I have a three-year-old daughter and a five-year-old daughter, and I am learning how to trust them. Not the greeting card version of trust. The operational version.
My five-year-old can go anywhere in the house. Upstairs, downstairs, bedroom, playroom, bathroom, kitchen if she is not climbing for something sharp or sticky. She has earned household autonomy. Enough that I do not follow her every time she disappears around a corner.
My three-year-old still needs a chaperone to go up the stairs.
That sounds unfair until you watch a three-year-old make a stair decision with full confidence and no evidence. She is brilliant. She is funny. She is also three. Her judgment is not a moral failing. It is a maturity problem, a feedback problem, and sometimes a sock-on-hardwood problem.
So I do not ask, "Do I trust my daughters?" I ask where I trust each of them, under what conditions, with what guardrails, and what happens if I am wrong. That is the actual trust question.
I have been having the same conversation with friends about trusting frontier models to write code. The model made a bad abstraction choice. It missed a null edge case. It generated a test that asserted the mock instead of the behavior. The conclusion arrives fast. The model is not trustworthy.
Sometimes they are right. Sometimes the more honest sentence is worse. They do not trust any of it. They do not trust the model. They do not trust the contractor. They do not trust the low-rated developer. They do not trust the legacy team that knows the system but keeps making the same category of mistake. So they validate everything, reread every diff, run every test, trace every deployment path, and wonder whether it would have been faster to do it themselves.
That is not a productivity question first. It is a trust question.
Sometimes they are using last year's model and expecting this year's frontier result. That is like evaluating cloud migration in two thousand thirteen and using the result to make a two thousand twenty-six infrastructure strategy. It is not analysis. It is a timestamp.
Sometimes the model is working inside a legacy codebase where the real problem is not model intelligence. The organization refuses to change the system. Not cannot. Refuses. The team knows the service boundaries are wrong. They know the test suite is theater. They know the deployment path requires tribal knowledge and two people who remember why the customer export job preserves tenant ordering. Changing it would be uncomfortable. So they ask the model to behave perfectly inside a system humans have tolerated for years. Then they call the model untrustworthy.

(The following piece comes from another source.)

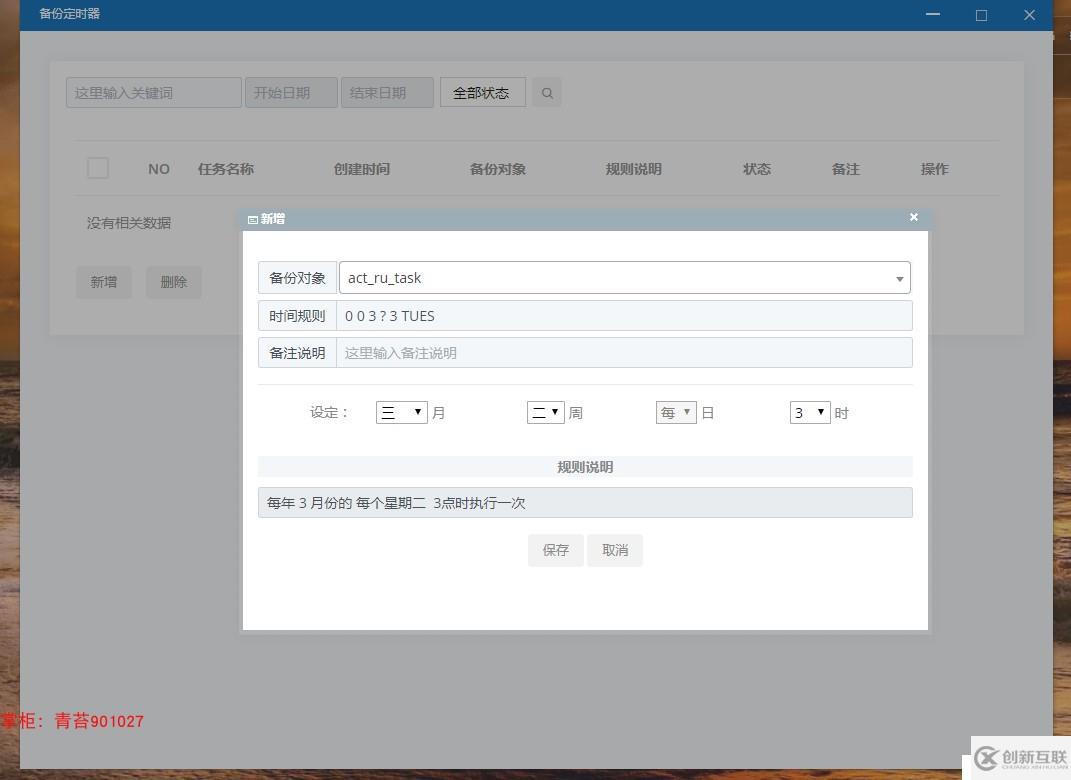
Task: Click the 保存 button
Action: click(555, 550)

Meanwhile, a contractor sends an eight hundred line pull request across that same customer export service. He has been on the account for three weeks. Nobody has pair-programmed with him. Nobody has watched him debug production. Nobody knows whether he understands why tenant ordering matters because your largest customer built reconciliation around that behavior in two thousand nineteen. The review takes nine minutes. "Looks good." Merged.
This is the trust problem nobody wants to name. You are not deciding whether AI generated code requires review. You are deciding which actors are trusted by default, which actors are suspicious by default, and whether that trust has anything to do with evidence.

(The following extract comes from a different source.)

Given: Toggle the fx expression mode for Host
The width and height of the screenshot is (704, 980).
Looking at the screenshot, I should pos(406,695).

The answer is not "trust the model." The answer is build a trustworthy delivery system. That starts by rethinking what trust is, how you measure it, and where your bias toward familiar humans hides risk. The frontier model is suspicious because it is new, fails in weird ways, and everyone remembers the demo where it hallucinated a library that did not exist. Fine. Skepticism is rational.
But look at the rest of the system. Do you? Do you trust the contractor because the vendor passed procurement? Do you trust the low-rated developer because human resources has not put them on a plan? Do you trust the offshore team because the delivery manager sends a green report every Friday? Do you trust the senior engineer because they were right about the cache invalidation incident two years ago? Do you trust the framework upgrade because the migration guide said it was safe?
How much of that trust is earned? How much of it is inherited? How much of it is familiarity wearing a badge?
I keep hearing the same sentence. "We tried AI for code and we still had to review everything." What is "still" doing in that sentence? You review contractors, new hires, and senior engineers when the change touches billing, authentication, payments, customer data, infrastructure, or the weird batch job nobody wants to own. So when the model writes code and you review it, what exactly failed? Did the model fail because review was necessary, or did your trust model fail because review is the only trust mechanism you have?
Code review is not where trust is created. Code review is where missing trust becomes visible. If the only way you know whether a change is safe is to have one tired senior engineer read the diff after lunch, you do not have a review process. You have a human bottleneck with syntax highlighting.
There is another complaint that sounds technical until you press on it. "The model did not do it the way I would have done it." Okay. Is it wrong?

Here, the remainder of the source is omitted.